April 2, 2023 11:11 pm

It’s not that ‘climate science makes a bad religion’, it’s that bad science + politics makes a bad religion.

Reply to  Steve B.
April 5, 2023 12:20 pm

Science, politics, religion… Add economics theory and medicine, and you have a fairly complete list of Belief systems, each with a plethora of high priests, profits (sic) and messiahs. As each of these (religions) are crumbling, Mankind is confronted with an existential crisis, a one-sided war with an invisible assailant, a daemon that is busy murdering millions and millions of future bloodlines, truncated by hormones and surgery at an age when you have no idea of conception, or why the adults around you are so obsessed with your tiny, undeveloped genitals.
The last religion standing seems to be psychiatry; see them lead author policy documents on sustainability, climate, economics, viral epidemics, gender genetics…

April 3, 2023 4:24 am

“Wynn Bruce burned himself alive outside the Supreme Court, a self-immolating martyr to climate ideology.”

How much “carbon pollution” did his burning body produce?

April 3, 2023 4:27 am

religion- “the opiate of the masses”- Karl Marx

Reply to  Joseph Zorzin
April 3, 2023 8:55 am

Which is the bigger “opiate”? Religion or the Marxian political and economic theories for the stupid and gullible?

Reply to  slowroll
April 3, 2023 9:06 am

they’re both opiates- hardly makes much difference which is bigger

JC
Reply to  Joseph Zorzin
April 3, 2023 9:16 am

Now Fentanyl, Heroin, Oxycodone and Benzodiazepines are the opium of the masses. Maybe faith, hope, peace and love are not such a bad thing at after all. Marx’s nihilism and the eugenics arising from the same philosophical root, trashed the world for decades in the 20th century.

Reply to  JC
April 3, 2023 10:01 am

Peace and love are nice. Faith is dangerous. Hope is a waste of energy. And, I have no respect for any form of Marxism. It’s not like it’s either one or the other. The world is more complicated than that.
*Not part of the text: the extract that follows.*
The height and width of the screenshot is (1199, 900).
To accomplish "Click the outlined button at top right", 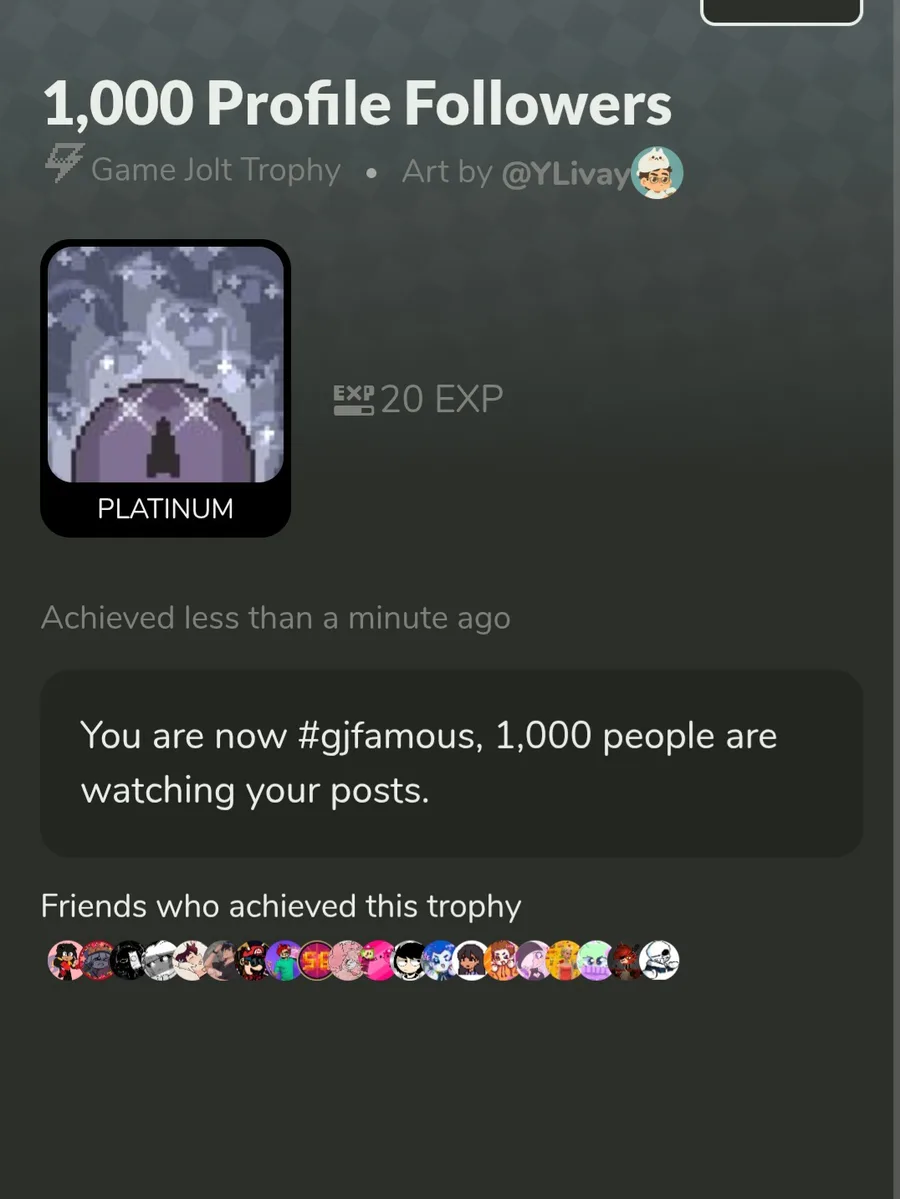I will click(x=781, y=11).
Those drugs you mention are not used by the masses. Most people prefer booze- that’s the drug of the masses.

JC
Reply to  Joseph Zorzin
April 3, 2023 11:35 am

8 Million are dependent on prescription opiates. 3 million use street opiates. 40 million take benzodiazepines. 108,000 Americas died from opioid poisoning in 2022. Double that number for people who died from the compilations of opioid use. And double that number summed for the individuals who will spend the rest of their lives in nursing homes.

Seems like we we are getting close to critical mass. It’s so bad that it is depressing life expectancy in America which has been in decline since 2015 due to the growing opioid crisis.
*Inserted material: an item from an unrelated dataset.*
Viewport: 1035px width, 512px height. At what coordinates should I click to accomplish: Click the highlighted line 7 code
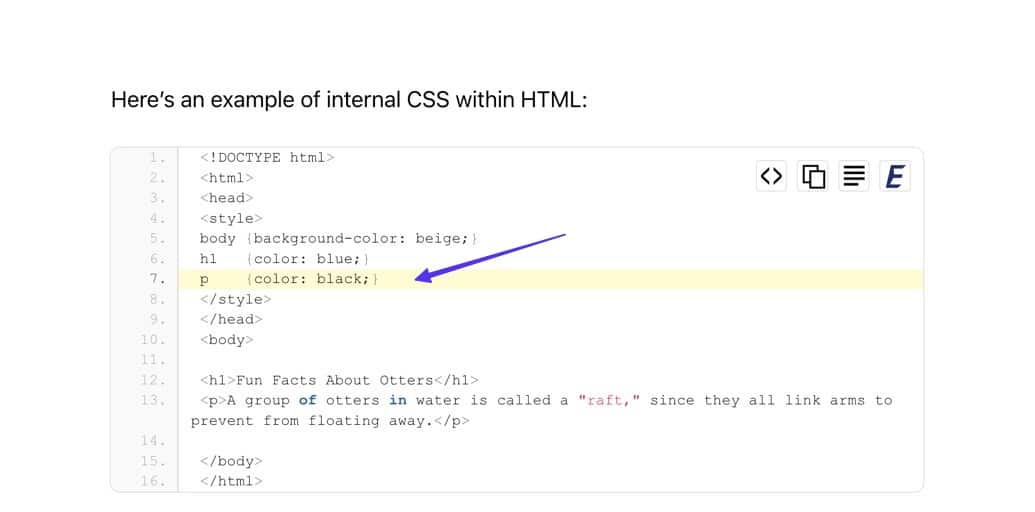point(289,279)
Hope requires faith. Peace and love flows from faith and hope. Nihilism is a faith… It is the belief that nothing is better than something because nothing doesn’t expect anything from me and I can make it up as I go along.

There is no hope in nothing and peace and love rarely flow from hopelessness.

Reply to  JC
April 3, 2023 12:16 pm

Peace and love are nice- but formal religion becomes a problem- it usually turns into just another bureacracy which represses people. You can have peace and love without formal religion.

JC
April 3, 2023 8:20 am

The climate change movement is nihilistic to the core. Nihilism is not religion by definition. The apocalyptical fear that the climate change urban-myth/hysteria preaches is; humans will destroy mother earth. (False messages always have a kernel of truth, people can destroy the human habitat….war, famine, pestilence, etc)
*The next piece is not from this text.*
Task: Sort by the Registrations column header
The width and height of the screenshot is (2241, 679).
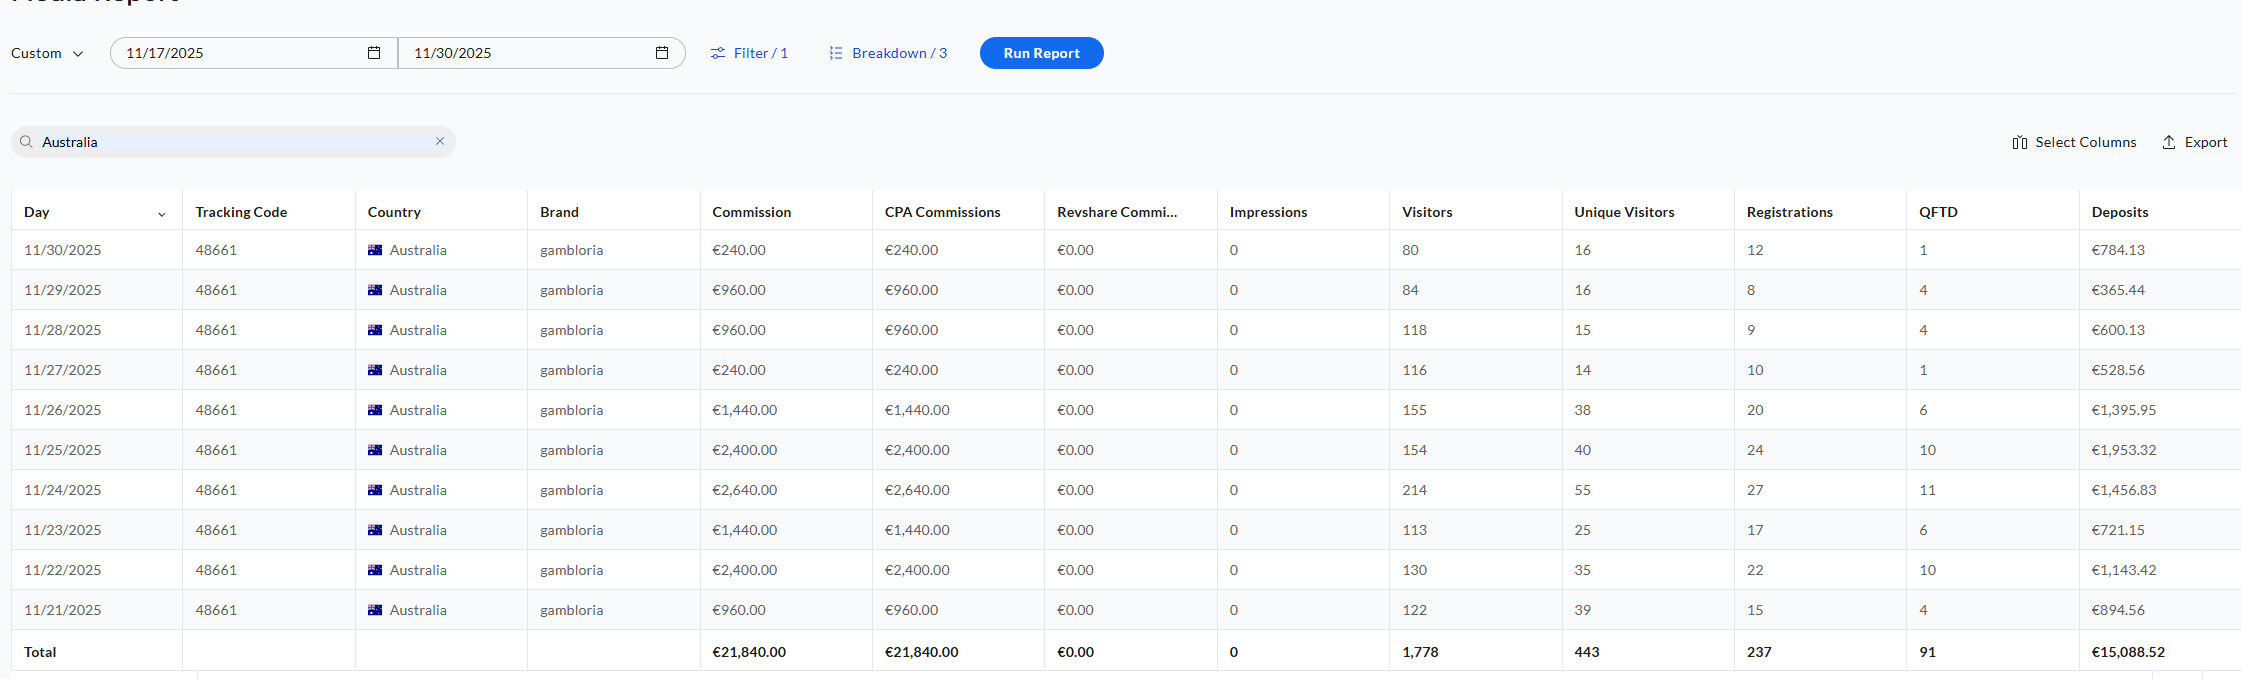Action: [1789, 212]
There is no belief in a deity that speaks or reveals itself to it’s believers. At best there is a highly speculative pantheism and in some cases a loose pagan mythology which is rooted in human a priori reasoning. It is not unlike the 20th century movements that trashed the world for decades. Eugenics is not a religion it is rooted in 19th century Hegelism….Darwin.

What looks and feels religious is how apocalyptical fear creates a new grid of self righteous behaviors, actions, thoughts and legalistic contingencies. Historically, religion seems to always pit people against people. It’s not religion per se, it is self righteous people with no humility or sense of humor that pit people against people. This sort of evil is as old as mankind and it has been a plague constantly at the door of the Christian Church, which is rooted in the Love of Christ not pitting people against people.